I had an intense experience with my wife this evening. No need to stick fingers in ears and shout, “La, la, la, la, la,” etc. It wasn’t that kind of intense experience.
Tonight my wife and I sat down at the kitchen table and took one another by the hands, and we prayed for each other. I don’t mean that we said grace before a meal. I don’t mean we begged God for help through a desperate crisis. I mean we prayed for one another. I don’t want to say what we prayed about, because we prayed about things that only we know about each other; hurts and struggles that have sometimes been the source of arguments and/or tremendous pain between us, relieved of their destructive power as they were fashioned into prayers of compassion and grace and love.
In prayer tonight, Christy told God things about me that she hadn’t directly told me. Good things. Things I had hoped she thought about me, but wasn’t sure. Things she probably assumed I knew. I’m sure she heard me say things to God about her that she didn’t know I felt either. The things I said to God about Christy were good things too.
I know… this isn’t supposed to be a new thing for me. I’m a pastor. Christy is a pastor’s wife. I’m sure many people assume we sit down (or perhaps kneel) daily to lift one another in prayer to the throne of grace, where God sits eagerly waiting to smile upon our heartfelt and earnest pleas. Please! Prayer is a central aspect of our lives together in many ways. We pray around each other all the time. We even pray for each other occasionally in public times of prayer. Our family prays together (each of us in turn) every night at bedtime.

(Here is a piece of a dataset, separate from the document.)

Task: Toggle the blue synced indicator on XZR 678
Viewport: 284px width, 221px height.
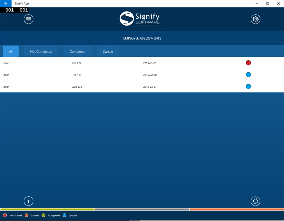Action: [248, 86]
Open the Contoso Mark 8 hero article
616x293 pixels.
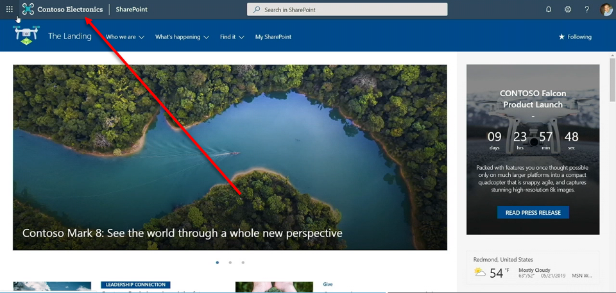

But my wife and I praying for one another, just the two of us? Uh-uh.
We used to do this once in a while back when we were dating. Back before the arguments started piling up, and we were saddled with every couple’s burden — that history of painful things that are said and done that can never be unsaid and undone. We prayed together in a more innocent time, when there was less to be sorry for, so prayer required less humility. We prayed together before we went through tragedies that shook my faith to the core and I lost interest in things like that. By the time I recovered my faith again, something had happened. Those hurts I was talking about. Not to mention, I really did have so much to be sorry for.
Your spouse sees you the way no one else sees you. They see you when you are at your worst. Some of the most shameful things I have ever said and done, in fact most of them, I have said and done with Christy looking on. No one has ever seen me uglier. How do I act in these ways, and then ask her if she wants to pray with me? Will she think I’m a hypocrite? Will I think I’m a hypocrite, or wonder if she is? All these ugly moments, these regrets, these things we have to be so sorry for — most of them are sin. And sin does what it always does — keeps us from wanting to pray. And when we do want to pray, sin helps us find reasons not to — locks us into silence toward God. It takes a lot to get past that. Joint prayer, like sex, is an implicit act of trust in our spouse. Trust that I can be as vulnerable as true prayer requires me to be. Trust that my spouse won’t get the wrong idea – that she knows that I know I’m not perfect, and that in prayer I’m not pretending to be.
So we sat down tonight and prayed. We had our awkward moments before we started, but we trudged through it and prayed. I told my congregation last week that sex can do for a relationship what nothing else can do. That is true. And so can prayer.